Mentre cerchiamo di collocare l’origine di queste reminiscenze sonore, veniamo tirati definitivamente in mezzo alla proverbiale pista da un giro di accordi stretto, incredibilmente efficiente, una macchina per il moto perpetuo interamente in minore. Se vuoi far caso a come questi accordi si incastrano bene tra loro, prova a sentire la prima parte del refrain di Hot Stuff di Donna Summer (tanto per citare un altro tormentone mica male): più che un giro, insomma, dovremmo parlare di una catapulta armonica in continua tensione e rilascio.

Una canzone tra ritmo e melodia

L’arrangiamento rispecchia perfettamente questa frenesia: a parte un paio di colpi di tom e qualche breve silenzio, non notiamo differenza tra ritornello e seconda strofa.

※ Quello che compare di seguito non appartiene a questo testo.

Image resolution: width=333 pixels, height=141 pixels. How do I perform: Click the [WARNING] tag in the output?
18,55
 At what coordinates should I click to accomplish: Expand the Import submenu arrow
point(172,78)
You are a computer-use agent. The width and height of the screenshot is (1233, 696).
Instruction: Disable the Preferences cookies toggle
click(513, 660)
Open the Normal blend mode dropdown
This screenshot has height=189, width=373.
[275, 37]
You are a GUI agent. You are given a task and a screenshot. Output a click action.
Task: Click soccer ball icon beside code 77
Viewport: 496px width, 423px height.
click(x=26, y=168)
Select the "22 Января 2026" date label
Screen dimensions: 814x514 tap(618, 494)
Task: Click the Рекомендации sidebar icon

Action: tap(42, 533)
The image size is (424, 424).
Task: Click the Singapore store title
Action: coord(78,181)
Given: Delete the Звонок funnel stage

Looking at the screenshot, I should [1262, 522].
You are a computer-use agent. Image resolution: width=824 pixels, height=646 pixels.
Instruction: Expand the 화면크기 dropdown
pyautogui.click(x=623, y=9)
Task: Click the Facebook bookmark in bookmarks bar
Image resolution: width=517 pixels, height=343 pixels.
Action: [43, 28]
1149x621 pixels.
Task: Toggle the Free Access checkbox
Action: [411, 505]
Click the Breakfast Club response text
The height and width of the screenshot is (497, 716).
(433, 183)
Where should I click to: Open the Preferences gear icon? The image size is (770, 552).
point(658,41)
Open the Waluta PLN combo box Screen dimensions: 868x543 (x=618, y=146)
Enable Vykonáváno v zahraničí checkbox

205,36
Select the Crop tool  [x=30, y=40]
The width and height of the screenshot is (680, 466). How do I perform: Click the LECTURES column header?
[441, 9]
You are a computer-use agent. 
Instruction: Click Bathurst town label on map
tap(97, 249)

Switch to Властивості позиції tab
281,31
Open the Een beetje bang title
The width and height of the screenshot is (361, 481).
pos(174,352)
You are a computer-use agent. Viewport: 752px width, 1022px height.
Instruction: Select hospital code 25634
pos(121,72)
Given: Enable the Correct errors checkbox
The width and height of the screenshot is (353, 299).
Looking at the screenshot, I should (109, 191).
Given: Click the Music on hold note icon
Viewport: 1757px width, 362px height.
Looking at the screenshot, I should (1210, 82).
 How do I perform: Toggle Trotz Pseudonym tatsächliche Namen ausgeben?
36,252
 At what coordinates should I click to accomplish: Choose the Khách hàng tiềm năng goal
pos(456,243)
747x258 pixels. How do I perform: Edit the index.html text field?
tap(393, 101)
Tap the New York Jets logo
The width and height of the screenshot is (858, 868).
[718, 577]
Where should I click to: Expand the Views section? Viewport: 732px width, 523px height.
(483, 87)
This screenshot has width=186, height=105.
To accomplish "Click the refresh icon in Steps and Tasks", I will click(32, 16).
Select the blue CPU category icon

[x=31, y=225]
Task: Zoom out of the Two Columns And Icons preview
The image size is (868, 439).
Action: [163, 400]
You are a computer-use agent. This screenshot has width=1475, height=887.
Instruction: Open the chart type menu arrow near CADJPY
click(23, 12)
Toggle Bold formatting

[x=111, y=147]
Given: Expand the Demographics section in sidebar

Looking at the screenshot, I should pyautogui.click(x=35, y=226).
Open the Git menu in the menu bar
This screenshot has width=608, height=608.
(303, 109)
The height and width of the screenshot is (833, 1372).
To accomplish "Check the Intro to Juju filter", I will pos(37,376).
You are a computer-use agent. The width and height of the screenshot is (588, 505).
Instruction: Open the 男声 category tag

La canzone, cioè, non vuole prenderci per mano lungo uno sviluppo tematico quasi narrativo, ma buttarci nella mischia del groove, inteso come il dominio del tempo attraverso minuscole suddivisioni e miriadi di piccoli colpi e stimoli – lo spiegammo già parlando dei The Kolors, una band che con altrettanta se non superiore attenzione ha sviscerato il funzionamento di funk e disco nel presente. Anche in questo senso OH MA funziona: perché si riaggancia a quella pulsione nascosta che percorre sotto terra la storia della musica italiana, lacerata tra ritmo e melodia. Combinando le forze nascoste di italo disco, Napoli Sound, latin pop maccheronico, dance elettronica e hip-hop, OH MA ci sovrasta con un truismo musicale, che del resto il testo stesso ci vuole comunicare: perfino nella terra del canto, non si può resistere alla voglia di ballare. Un po’ come all’amore, o a un tormentone.